Both gold-rich sulphides and ultra-high grade native gold oreshoots are common but poorly understood phenomenon in orogenic-type mineral systems, partly because fluids in these systems are considered to have relatively low gold solubilities and are unlikely to generate high gold concentrations. The world-class Obuasi gold deposit, Ghana, has gold-rich arsenopyrite spatially associated with quartz veins, which have extremely high, localised concentrations of native gold, contained in microcrack networks within the quartz veins where they are folded. Here, we examine selected samples from Obuasi using a novel combination of quantitative electron backscatter diffraction analysis, ion microprobe imaging, synchrotron XFM mapping and geochemical modelling to investigate the origin of the unusually high gold concentrations.

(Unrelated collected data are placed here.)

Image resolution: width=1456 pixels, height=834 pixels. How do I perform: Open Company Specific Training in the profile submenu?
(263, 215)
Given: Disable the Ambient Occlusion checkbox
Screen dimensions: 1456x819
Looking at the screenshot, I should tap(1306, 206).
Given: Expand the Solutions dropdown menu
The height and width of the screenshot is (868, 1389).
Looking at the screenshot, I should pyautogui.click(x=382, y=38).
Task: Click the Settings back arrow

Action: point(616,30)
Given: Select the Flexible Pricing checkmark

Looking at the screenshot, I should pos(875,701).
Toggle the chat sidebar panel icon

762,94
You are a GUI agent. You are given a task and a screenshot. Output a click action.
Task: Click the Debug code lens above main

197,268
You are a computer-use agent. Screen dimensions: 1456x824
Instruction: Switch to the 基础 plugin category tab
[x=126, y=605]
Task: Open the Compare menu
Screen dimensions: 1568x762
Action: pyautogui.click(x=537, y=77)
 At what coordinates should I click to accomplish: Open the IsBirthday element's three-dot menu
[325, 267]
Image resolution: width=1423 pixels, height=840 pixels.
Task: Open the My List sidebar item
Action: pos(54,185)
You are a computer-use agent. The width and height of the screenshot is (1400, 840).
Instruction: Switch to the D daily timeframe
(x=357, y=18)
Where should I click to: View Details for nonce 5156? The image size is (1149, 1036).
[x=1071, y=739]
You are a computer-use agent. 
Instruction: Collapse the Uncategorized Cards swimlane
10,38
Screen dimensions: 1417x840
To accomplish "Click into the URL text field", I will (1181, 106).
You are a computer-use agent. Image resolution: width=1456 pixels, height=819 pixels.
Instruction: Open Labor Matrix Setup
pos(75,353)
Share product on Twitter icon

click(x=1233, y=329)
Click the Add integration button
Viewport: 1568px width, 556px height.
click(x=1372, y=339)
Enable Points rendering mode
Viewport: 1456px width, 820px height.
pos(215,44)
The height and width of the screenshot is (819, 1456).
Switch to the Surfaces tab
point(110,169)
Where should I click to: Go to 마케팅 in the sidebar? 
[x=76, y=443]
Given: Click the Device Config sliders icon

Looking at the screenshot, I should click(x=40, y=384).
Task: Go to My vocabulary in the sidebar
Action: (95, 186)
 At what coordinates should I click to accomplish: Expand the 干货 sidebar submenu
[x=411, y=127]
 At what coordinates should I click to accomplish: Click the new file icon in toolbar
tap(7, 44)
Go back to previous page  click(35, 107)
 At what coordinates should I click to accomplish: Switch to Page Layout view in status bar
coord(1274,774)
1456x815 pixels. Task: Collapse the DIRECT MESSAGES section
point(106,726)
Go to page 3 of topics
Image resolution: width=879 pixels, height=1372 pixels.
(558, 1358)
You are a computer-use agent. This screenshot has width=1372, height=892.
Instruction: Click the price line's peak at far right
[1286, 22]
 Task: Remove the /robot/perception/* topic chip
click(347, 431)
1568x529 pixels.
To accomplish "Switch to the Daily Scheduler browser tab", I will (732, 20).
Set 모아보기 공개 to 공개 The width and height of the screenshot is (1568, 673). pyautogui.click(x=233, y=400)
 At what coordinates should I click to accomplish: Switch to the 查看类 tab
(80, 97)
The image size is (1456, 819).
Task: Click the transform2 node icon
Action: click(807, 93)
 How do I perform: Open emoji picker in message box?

The auriferous arsenopyrites are shown to have undergone partial replacement (~15%) by Au-poor, nickeliferous arsenopyrite, during localised crystal-plastic deformation, intragranular microfracture and metamorphism (340-460 °C, 2 kbars). Our results show the dominant replacement mechanism was pseudomorphic dissolution-reprecipitation, driven by small volumes of an infiltrating fluid that had relatively low fS2 and carried aqueous NiCl2. We find that arsenopyrite replacement produced strong chemical gradients at crystal-fluid interfaces due to an increase in fS2 during reaction, which enabled efficient removal of gold to the fluid phase and development of anomalously gold-rich fluid (potentially 10 ppm or more depending on sulphur concentration). This process was facilitated by precipitation of ankerite, which removed CO2 from the fluid, increasing the relative proportion of sulphur for gold complexation and inhibited additional quartz precipitation. Gold re-precipitation occurred over distances of 10 µm to several tens of metres and was likely a result of sulphur activity reduction through precipitation of pyrite and other sulphides. We suggest this late remobilisation process may be relatively common in orogenic belts containing abundant mafic/ultramafic rocks, which act as a source of Ni and Co scavenged by chloride-bearing fluids. Both the preference of the arsenopyrite crystal structure for Ni and Co, rather than gold, and the release of sulphur during reaction, can drive gold remobilisation in many deposits across broad regions.